[Dataset entries]
- Opening Delimiter -
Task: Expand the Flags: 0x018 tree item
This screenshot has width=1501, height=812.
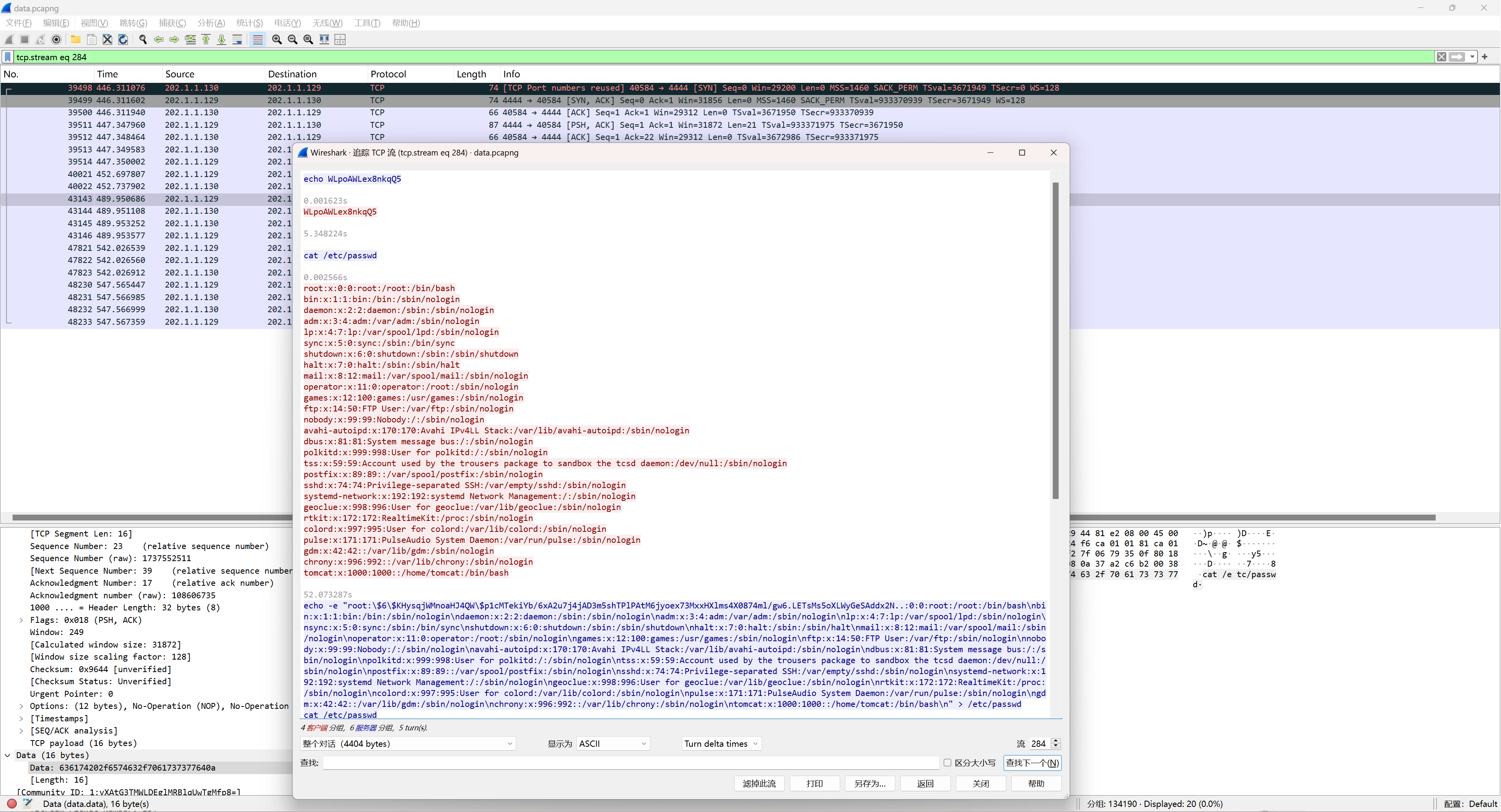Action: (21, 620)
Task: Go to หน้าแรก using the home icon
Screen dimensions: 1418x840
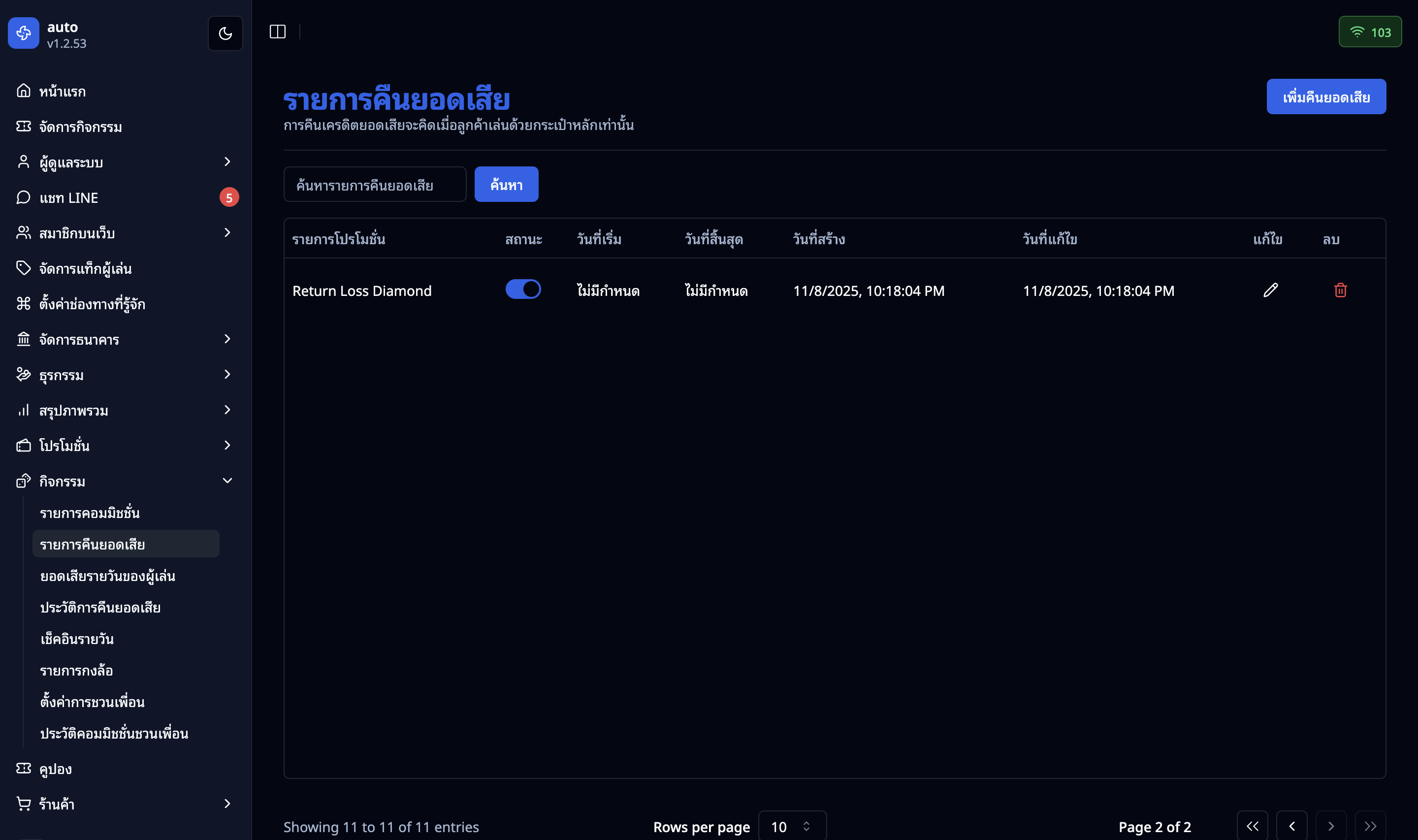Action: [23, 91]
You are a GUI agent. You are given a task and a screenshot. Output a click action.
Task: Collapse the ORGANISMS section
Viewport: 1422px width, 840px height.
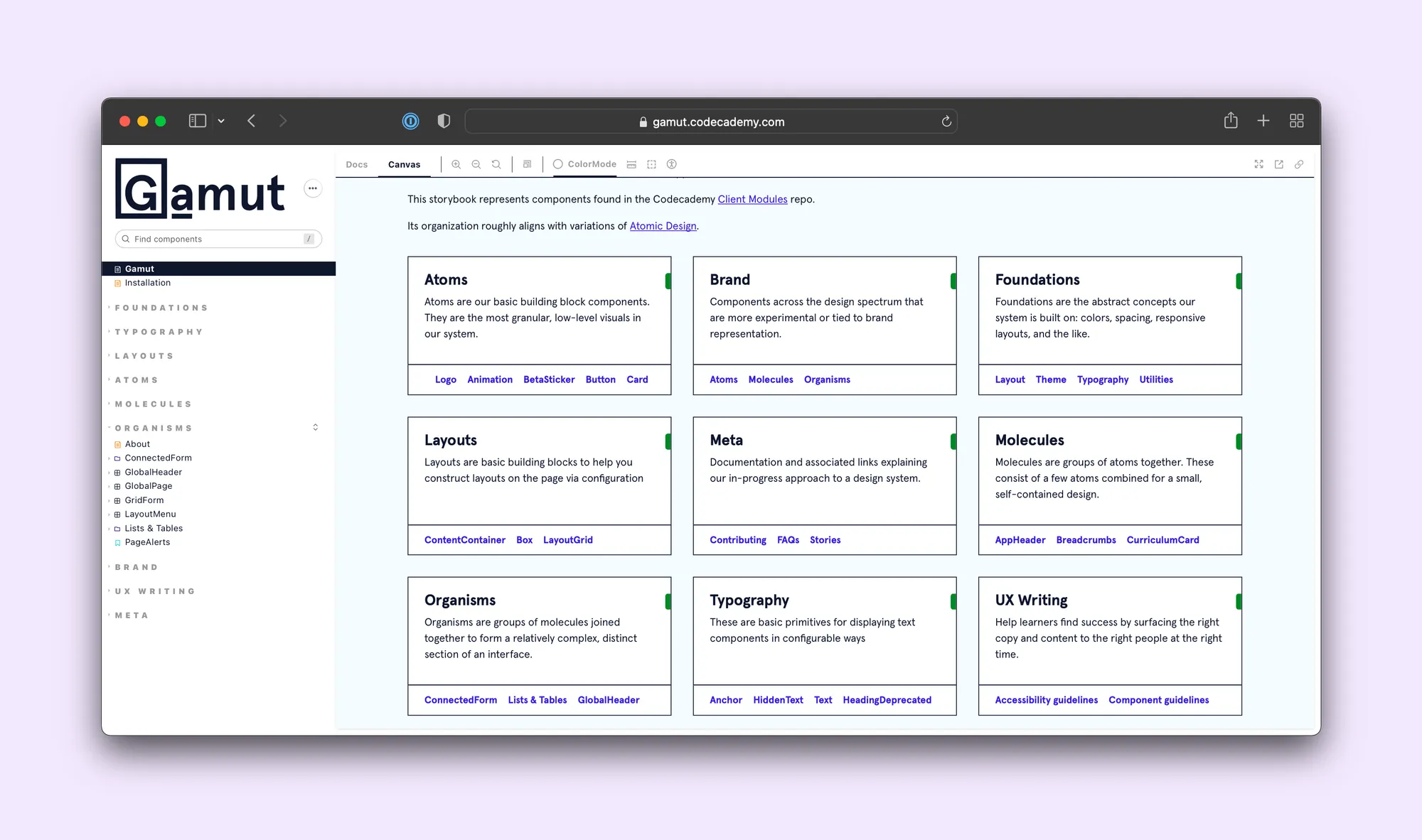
- Closing Delimiter -
→ YOUR INSTRUCTIONS
Leave out the pictures and retype every line above exactly.

→ YOUR RESPONSE
Task: Expand the Flags: 0x018 tree item
This screenshot has width=1501, height=812.
Action: (21, 620)
Task: Go to หน้าแรก using the home icon
Screen dimensions: 1418x840
Action: [23, 91]
You are a GUI agent. You are given a task and a screenshot. Output a click action.
Task: Collapse the ORGANISMS section
Viewport: 1422px width, 840px height.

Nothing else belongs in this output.